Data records
• • • • •
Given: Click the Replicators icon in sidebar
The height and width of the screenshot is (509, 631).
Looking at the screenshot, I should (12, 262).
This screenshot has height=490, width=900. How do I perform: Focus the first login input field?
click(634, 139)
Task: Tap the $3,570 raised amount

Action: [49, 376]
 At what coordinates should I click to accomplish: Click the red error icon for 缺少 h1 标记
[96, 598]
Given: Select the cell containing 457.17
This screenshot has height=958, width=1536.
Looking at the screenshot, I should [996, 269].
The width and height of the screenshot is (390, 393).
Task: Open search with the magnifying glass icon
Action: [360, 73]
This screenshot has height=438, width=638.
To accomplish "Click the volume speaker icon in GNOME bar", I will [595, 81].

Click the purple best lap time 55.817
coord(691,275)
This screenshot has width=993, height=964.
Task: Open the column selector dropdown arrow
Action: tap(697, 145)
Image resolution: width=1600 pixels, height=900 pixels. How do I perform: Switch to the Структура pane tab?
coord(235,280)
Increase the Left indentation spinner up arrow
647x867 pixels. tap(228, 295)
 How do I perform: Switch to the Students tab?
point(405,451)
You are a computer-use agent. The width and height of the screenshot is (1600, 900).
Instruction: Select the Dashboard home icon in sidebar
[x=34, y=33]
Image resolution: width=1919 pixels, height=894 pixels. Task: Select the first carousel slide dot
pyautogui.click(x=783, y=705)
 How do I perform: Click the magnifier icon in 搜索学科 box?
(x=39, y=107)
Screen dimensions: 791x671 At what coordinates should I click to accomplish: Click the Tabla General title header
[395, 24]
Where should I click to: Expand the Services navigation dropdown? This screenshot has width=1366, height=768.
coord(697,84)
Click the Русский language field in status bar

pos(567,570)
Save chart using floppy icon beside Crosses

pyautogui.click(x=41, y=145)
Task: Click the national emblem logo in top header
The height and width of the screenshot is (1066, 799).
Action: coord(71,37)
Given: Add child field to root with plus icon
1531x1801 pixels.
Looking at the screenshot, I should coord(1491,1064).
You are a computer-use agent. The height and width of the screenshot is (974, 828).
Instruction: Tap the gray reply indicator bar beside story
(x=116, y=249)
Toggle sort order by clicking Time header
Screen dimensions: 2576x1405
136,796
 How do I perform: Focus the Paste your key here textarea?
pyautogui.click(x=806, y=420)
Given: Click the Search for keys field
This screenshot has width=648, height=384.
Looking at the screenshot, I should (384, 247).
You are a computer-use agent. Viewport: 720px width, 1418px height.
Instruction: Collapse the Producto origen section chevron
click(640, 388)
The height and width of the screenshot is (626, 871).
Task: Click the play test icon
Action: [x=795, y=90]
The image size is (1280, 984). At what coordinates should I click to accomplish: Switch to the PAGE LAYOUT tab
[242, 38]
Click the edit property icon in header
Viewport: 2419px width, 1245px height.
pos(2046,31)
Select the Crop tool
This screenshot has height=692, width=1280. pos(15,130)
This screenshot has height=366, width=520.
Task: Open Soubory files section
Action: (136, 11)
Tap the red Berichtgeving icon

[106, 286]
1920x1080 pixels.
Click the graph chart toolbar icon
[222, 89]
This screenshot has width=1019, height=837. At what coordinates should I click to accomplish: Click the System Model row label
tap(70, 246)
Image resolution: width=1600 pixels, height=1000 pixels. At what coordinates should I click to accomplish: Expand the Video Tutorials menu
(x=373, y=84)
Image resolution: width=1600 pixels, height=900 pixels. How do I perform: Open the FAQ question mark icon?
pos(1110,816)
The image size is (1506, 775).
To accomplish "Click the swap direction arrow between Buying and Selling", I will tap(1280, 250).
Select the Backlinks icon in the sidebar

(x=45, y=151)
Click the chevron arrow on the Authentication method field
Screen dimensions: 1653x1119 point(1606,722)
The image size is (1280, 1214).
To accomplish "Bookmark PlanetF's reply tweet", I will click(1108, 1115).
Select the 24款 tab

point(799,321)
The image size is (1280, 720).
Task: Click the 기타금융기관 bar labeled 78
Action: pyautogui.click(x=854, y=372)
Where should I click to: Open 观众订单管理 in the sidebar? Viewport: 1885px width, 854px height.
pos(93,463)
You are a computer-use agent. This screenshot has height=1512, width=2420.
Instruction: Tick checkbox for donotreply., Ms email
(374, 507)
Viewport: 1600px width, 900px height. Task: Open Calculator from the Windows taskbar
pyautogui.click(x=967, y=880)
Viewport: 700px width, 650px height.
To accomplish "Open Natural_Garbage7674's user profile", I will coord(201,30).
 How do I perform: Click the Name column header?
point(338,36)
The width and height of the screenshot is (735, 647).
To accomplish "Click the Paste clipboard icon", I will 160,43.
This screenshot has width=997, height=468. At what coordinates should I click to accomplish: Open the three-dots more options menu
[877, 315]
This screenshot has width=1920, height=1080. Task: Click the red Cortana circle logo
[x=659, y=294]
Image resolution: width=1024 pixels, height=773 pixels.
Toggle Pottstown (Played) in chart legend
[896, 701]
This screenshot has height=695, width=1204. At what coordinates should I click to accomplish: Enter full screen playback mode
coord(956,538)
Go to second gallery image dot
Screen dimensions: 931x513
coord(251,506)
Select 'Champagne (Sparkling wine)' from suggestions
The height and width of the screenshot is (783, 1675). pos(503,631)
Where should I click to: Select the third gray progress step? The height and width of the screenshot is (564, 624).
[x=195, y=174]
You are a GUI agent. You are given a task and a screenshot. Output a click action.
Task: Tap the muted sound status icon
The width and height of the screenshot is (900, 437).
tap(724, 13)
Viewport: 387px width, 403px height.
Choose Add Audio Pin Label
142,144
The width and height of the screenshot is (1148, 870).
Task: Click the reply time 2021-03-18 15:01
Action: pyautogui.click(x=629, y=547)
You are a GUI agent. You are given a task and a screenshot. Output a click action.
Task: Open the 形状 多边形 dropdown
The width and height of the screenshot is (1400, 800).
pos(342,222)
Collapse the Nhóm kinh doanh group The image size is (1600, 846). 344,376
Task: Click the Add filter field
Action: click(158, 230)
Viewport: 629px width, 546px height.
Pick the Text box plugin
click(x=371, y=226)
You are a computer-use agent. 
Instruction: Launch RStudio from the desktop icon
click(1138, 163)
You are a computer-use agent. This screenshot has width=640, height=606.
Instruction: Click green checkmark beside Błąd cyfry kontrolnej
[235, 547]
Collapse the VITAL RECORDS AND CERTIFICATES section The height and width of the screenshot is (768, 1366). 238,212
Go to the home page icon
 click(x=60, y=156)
• • • • •
» **What is needed**: Reproduce the material above line for line, without changing a single character.

» **Result**:
Given: Click the Replicators icon in sidebar
The height and width of the screenshot is (509, 631).
Looking at the screenshot, I should (12, 262).
This screenshot has height=490, width=900. How do I perform: Focus the first login input field?
click(634, 139)
Task: Tap the $3,570 raised amount

Action: [49, 376]
 At what coordinates should I click to accomplish: Click the red error icon for 缺少 h1 标记
[96, 598]
Given: Select the cell containing 457.17
This screenshot has height=958, width=1536.
Looking at the screenshot, I should [996, 269].
The width and height of the screenshot is (390, 393).
Task: Open search with the magnifying glass icon
Action: [360, 73]
This screenshot has height=438, width=638.
To accomplish "Click the volume speaker icon in GNOME bar", I will [595, 81].

Click the purple best lap time 55.817
coord(691,275)
This screenshot has width=993, height=964.
Task: Open the column selector dropdown arrow
Action: tap(697, 145)
Image resolution: width=1600 pixels, height=900 pixels. How do I perform: Switch to the Структура pane tab?
coord(235,280)
Increase the Left indentation spinner up arrow
647x867 pixels. tap(228, 295)
 How do I perform: Switch to the Students tab?
point(405,451)
You are a computer-use agent. The width and height of the screenshot is (1600, 900).
Instruction: Select the Dashboard home icon in sidebar
[x=34, y=33]
Image resolution: width=1919 pixels, height=894 pixels. Task: Select the first carousel slide dot
pyautogui.click(x=783, y=705)
 How do I perform: Click the magnifier icon in 搜索学科 box?
(x=39, y=107)
Screen dimensions: 791x671 At what coordinates should I click to accomplish: Click the Tabla General title header
[395, 24]
Where should I click to: Expand the Services navigation dropdown? This screenshot has width=1366, height=768.
coord(697,84)
Click the Русский language field in status bar

pos(567,570)
Save chart using floppy icon beside Crosses

pyautogui.click(x=41, y=145)
Task: Click the national emblem logo in top header
The height and width of the screenshot is (1066, 799).
Action: coord(71,37)
Given: Add child field to root with plus icon
1531x1801 pixels.
Looking at the screenshot, I should coord(1491,1064).
You are a computer-use agent. The height and width of the screenshot is (974, 828).
Instruction: Tap the gray reply indicator bar beside story
(x=116, y=249)
Toggle sort order by clicking Time header
Screen dimensions: 2576x1405
136,796
 How do I perform: Focus the Paste your key here textarea?
pyautogui.click(x=806, y=420)
Given: Click the Search for keys field
This screenshot has width=648, height=384.
Looking at the screenshot, I should (384, 247).
You are a computer-use agent. Viewport: 720px width, 1418px height.
Instruction: Collapse the Producto origen section chevron
click(640, 388)
The height and width of the screenshot is (626, 871).
Task: Click the play test icon
Action: [x=795, y=90]
The image size is (1280, 984). At what coordinates should I click to accomplish: Switch to the PAGE LAYOUT tab
[242, 38]
Click the edit property icon in header
Viewport: 2419px width, 1245px height.
pos(2046,31)
Select the Crop tool
This screenshot has height=692, width=1280. pos(15,130)
This screenshot has height=366, width=520.
Task: Open Soubory files section
Action: (136, 11)
Tap the red Berichtgeving icon

[106, 286]
1920x1080 pixels.
Click the graph chart toolbar icon
[222, 89]
This screenshot has width=1019, height=837. At what coordinates should I click to accomplish: Click the System Model row label
tap(70, 246)
Image resolution: width=1600 pixels, height=1000 pixels. At what coordinates should I click to accomplish: Expand the Video Tutorials menu
(x=373, y=84)
Image resolution: width=1600 pixels, height=900 pixels. How do I perform: Open the FAQ question mark icon?
pos(1110,816)
The image size is (1506, 775).
To accomplish "Click the swap direction arrow between Buying and Selling", I will tap(1280, 250).
Select the Backlinks icon in the sidebar

(x=45, y=151)
Click the chevron arrow on the Authentication method field
Screen dimensions: 1653x1119 point(1606,722)
The image size is (1280, 1214).
To accomplish "Bookmark PlanetF's reply tweet", I will click(1108, 1115).
Select the 24款 tab

point(799,321)
The image size is (1280, 720).
Task: Click the 기타금융기관 bar labeled 78
Action: pyautogui.click(x=854, y=372)
Where should I click to: Open 观众订单管理 in the sidebar? Viewport: 1885px width, 854px height.
pos(93,463)
You are a computer-use agent. This screenshot has height=1512, width=2420.
Instruction: Tick checkbox for donotreply., Ms email
(374, 507)
Viewport: 1600px width, 900px height. Task: Open Calculator from the Windows taskbar
pyautogui.click(x=967, y=880)
Viewport: 700px width, 650px height.
To accomplish "Open Natural_Garbage7674's user profile", I will coord(201,30).
 How do I perform: Click the Name column header?
point(338,36)
The width and height of the screenshot is (735, 647).
To accomplish "Click the Paste clipboard icon", I will 160,43.
This screenshot has width=997, height=468. At what coordinates should I click to accomplish: Open the three-dots more options menu
[877, 315]
This screenshot has width=1920, height=1080. Task: Click the red Cortana circle logo
[x=659, y=294]
Image resolution: width=1024 pixels, height=773 pixels.
Toggle Pottstown (Played) in chart legend
[896, 701]
This screenshot has height=695, width=1204. At what coordinates should I click to accomplish: Enter full screen playback mode
coord(956,538)
Go to second gallery image dot
Screen dimensions: 931x513
coord(251,506)
Select 'Champagne (Sparkling wine)' from suggestions
The height and width of the screenshot is (783, 1675). pos(503,631)
Where should I click to: Select the third gray progress step? The height and width of the screenshot is (564, 624).
[x=195, y=174]
You are a GUI agent. You are given a task and a screenshot. Output a click action.
Task: Tap the muted sound status icon
The width and height of the screenshot is (900, 437).
tap(724, 13)
Viewport: 387px width, 403px height.
Choose Add Audio Pin Label
142,144
The width and height of the screenshot is (1148, 870).
Task: Click the reply time 2021-03-18 15:01
Action: pyautogui.click(x=629, y=547)
You are a GUI agent. You are given a task and a screenshot. Output a click action.
Task: Open the 形状 多边形 dropdown
The width and height of the screenshot is (1400, 800).
pos(342,222)
Collapse the Nhóm kinh doanh group The image size is (1600, 846). 344,376
Task: Click the Add filter field
Action: click(158, 230)
Viewport: 629px width, 546px height.
Pick the Text box plugin
click(x=371, y=226)
You are a computer-use agent. 
Instruction: Launch RStudio from the desktop icon
click(1138, 163)
You are a computer-use agent. This screenshot has width=640, height=606.
Instruction: Click green checkmark beside Błąd cyfry kontrolnej
[235, 547]
Collapse the VITAL RECORDS AND CERTIFICATES section The height and width of the screenshot is (768, 1366). 238,212
Go to the home page icon
 click(x=60, y=156)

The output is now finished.